Provided data:
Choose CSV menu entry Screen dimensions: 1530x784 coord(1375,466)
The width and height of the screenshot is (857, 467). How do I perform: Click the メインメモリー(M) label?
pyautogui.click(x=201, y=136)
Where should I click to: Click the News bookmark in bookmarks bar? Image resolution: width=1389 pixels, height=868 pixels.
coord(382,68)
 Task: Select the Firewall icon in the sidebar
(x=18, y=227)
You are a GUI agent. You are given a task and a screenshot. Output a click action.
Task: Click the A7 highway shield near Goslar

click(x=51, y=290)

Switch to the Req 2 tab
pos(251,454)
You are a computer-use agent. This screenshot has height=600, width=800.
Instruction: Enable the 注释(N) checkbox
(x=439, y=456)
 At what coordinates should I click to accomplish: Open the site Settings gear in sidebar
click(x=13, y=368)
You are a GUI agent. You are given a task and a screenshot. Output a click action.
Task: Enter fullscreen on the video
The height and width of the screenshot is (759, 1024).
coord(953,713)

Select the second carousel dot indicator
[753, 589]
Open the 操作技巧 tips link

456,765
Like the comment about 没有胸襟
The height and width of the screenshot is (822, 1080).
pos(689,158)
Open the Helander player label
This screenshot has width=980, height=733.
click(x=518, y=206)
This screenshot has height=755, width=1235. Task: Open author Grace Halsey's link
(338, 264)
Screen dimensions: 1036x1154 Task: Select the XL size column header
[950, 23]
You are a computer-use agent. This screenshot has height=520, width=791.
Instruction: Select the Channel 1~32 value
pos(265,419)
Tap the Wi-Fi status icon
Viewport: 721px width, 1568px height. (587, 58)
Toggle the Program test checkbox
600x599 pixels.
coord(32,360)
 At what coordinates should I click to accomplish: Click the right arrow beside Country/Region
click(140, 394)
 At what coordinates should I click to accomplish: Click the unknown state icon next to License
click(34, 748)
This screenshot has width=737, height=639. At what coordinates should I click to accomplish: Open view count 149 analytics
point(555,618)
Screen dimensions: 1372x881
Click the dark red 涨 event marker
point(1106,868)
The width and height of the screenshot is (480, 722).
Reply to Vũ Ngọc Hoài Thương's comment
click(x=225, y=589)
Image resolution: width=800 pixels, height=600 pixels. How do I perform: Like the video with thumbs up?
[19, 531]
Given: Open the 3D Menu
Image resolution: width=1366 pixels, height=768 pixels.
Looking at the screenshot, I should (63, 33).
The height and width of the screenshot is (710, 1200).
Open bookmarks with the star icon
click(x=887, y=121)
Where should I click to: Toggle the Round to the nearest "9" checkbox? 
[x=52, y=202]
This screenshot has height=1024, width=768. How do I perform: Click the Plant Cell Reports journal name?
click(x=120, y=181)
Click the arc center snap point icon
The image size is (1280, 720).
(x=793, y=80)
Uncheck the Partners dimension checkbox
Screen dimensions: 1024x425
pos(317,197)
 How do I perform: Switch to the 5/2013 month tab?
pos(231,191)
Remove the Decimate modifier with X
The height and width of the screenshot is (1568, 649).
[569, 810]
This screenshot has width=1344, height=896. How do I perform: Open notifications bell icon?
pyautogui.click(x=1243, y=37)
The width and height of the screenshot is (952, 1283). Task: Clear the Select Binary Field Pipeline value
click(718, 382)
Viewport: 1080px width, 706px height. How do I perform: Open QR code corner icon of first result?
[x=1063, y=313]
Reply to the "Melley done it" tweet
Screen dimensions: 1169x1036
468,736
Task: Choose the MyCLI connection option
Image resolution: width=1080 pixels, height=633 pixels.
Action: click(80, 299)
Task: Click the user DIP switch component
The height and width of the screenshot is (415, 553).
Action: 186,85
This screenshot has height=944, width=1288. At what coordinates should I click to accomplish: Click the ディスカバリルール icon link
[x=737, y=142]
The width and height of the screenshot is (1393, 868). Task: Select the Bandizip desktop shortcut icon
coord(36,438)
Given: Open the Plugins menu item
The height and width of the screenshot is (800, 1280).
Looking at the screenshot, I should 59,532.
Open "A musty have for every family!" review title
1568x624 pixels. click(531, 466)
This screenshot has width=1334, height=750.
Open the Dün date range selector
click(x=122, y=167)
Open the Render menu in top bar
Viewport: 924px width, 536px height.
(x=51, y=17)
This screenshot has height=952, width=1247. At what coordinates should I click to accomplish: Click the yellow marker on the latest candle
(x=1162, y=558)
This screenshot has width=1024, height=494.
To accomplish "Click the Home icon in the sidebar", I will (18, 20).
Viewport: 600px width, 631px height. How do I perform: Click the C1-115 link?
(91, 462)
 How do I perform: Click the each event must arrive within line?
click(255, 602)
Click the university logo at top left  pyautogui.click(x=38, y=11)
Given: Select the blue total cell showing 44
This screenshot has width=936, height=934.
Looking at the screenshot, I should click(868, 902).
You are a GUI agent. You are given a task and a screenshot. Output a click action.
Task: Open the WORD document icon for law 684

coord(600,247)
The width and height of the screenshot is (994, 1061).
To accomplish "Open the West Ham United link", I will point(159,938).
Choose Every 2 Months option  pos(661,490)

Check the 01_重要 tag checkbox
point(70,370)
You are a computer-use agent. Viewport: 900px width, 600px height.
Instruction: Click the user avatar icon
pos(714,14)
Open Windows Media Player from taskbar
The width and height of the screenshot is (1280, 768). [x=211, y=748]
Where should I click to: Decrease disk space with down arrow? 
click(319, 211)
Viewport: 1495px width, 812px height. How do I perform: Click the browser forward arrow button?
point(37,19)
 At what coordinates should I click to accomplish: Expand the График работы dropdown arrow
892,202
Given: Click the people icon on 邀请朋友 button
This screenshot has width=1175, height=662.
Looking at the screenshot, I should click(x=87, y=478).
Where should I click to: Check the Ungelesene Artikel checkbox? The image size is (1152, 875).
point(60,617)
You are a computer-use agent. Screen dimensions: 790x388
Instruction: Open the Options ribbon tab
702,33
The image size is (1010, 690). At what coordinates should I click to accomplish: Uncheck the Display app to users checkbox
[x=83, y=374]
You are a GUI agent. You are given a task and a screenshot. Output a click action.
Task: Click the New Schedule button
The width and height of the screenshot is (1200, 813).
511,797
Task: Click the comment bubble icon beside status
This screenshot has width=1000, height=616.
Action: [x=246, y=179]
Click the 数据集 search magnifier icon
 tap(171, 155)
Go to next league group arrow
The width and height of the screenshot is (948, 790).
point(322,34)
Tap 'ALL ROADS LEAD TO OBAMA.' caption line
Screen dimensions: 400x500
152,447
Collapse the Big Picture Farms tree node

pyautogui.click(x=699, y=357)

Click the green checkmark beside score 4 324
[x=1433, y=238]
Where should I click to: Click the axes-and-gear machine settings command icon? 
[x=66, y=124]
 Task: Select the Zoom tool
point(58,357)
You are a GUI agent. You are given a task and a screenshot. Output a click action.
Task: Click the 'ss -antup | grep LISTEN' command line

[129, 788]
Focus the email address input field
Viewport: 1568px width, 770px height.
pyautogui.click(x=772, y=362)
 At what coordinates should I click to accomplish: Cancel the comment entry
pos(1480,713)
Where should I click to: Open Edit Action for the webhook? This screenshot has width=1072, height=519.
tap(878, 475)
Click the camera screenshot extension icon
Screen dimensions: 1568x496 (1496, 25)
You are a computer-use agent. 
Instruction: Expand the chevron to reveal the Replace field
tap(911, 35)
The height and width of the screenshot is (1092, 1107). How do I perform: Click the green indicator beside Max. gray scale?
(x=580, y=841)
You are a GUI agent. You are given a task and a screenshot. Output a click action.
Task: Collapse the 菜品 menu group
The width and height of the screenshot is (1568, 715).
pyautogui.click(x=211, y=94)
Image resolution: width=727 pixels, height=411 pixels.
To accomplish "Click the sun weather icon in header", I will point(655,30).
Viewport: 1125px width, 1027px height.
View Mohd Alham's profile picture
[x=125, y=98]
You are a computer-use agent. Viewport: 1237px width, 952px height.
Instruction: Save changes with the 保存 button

Prompt: In the listing above, locate each line with "computer" and copy it.

Response box:
You are a computer-use agent. This screenshot has height=600, width=800.
You are a computer-use agent. This screenshot has height=520, width=791.
You are a computer-use agent. Viewport: 900px width, 600px height.
You are a computer-use agent. Screen dimensions: 790x388
You are a computer-use agent. 
You are a computer-use agent. Viewport: 1237px width, 952px height.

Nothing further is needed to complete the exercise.